On Sunday, the cabinet approved a package of special housing grants, loans and incentives to all communities on the national priority list.
A notification of the vote was sent to the media and posted on the prime minister’s website, without any additional information or clarification that it did not pertain to Judea and Samaria.
But on Sunday night, hours after the weekly cabinet meeting, cabinet secretary Tzvi Hauser held a telephone vote through which, at Prime Minister Binyamin Netanyahu’s urging, ministers voted 15 to 10 to place a restriction on issuing the grants to the 70 West Bank settlements in question.
The Prime Minister’s Office has not provided a list of how ministers voted.
The one-line amendment to the cabinet decision stated, “providing [housing] benefits to communities in Judea and Samaria will be subject to a political decision.”
Officials have further clarified that this means additional approval is needed before such grants can be given.
But settlers fear that this is a carefully worded way to deny them the grants and have argued that it is tantamount to removing them from the priority list.
An official noted, however, that when it came to housing and construction, it was already understood that special permission was needed for settlements on the national priority list to access funds automatically granted to all other communities on the list.
All the amendment did was to ensure that this policy was extended to a new package of housing benefits, the official said.
But he clarified that the settlements were not taken off the list. The issue of removing the settlements arose in 2009, when the cabinet voted on changes to the criteria and the list.
At the time, the government decided to keep them on the list, to ensure that they remained eligible for security grants and access to funding for services available to other communities in the periphery.
Eligibility for special treatment offered to communities on the national priority list often varies depending on the ministry involved.
Under prime minister Ariel Sharon, the government promised the United States that it would stop offering special incentives to the settlements, but this has translated into not providing extra support for construction.
Settlements are still eligible for grants in other areas such as security and education.
In 2009, when the new priority list was drafted, the Netanyahu government promised the US that although settlements remained on the National Priority list they were not eligible for additional housing grants and incentives.
Efrat municipal council head Oded Ravivi, whose settlement south of the capital is on the national priority list, said that in the past, he had believed that it was possible to access the fund with special permission.
Now he fears permission will always be denied.
So far, he said, he had failed to receive clarification from the government regarding what extra steps he needed to take to receive the grants.
“We have a few [construction] tenders that are open and people need to know if they are going to get discounts,” he said.
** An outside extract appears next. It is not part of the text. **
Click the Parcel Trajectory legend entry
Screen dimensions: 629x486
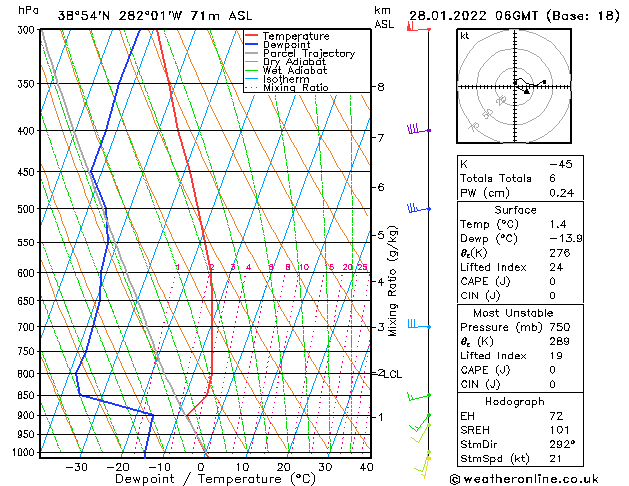307,54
He was concerned by the amendments vague wording.
Already, Ravivi said, contractors and homeowners in Efrat were being denied incentives from the standard benefits package.
Dayan, in a letter he sent to the cabinet ministers on Sunday, argued that the pledge to the US involved halting incentives to settlements that were not offered to communities elsewhere in the country.
There was no reason why periphery communities such as settlements could not be given the same rights as other similar communities across the country, Dayan said.
Public Diplomacy and Diaspora Affairs Minister Yuli Edelstein (Likud), who opposed the amendment, said settlements in Judea and Samaria should be eligible “by right” to the same incentives offered other national priority communities.
The Legal Forum for the Land of Israel asked the attorney-general to intervene, in a letter in which it said the vote on the amendment had been illegal.
On Wednesday, State Department spokeswoman Victoria Nuland indicated that US special envoy David Hale would seek clarification on the meaning of Sunday’s cabinet vote during his visit in Israel over the weekend.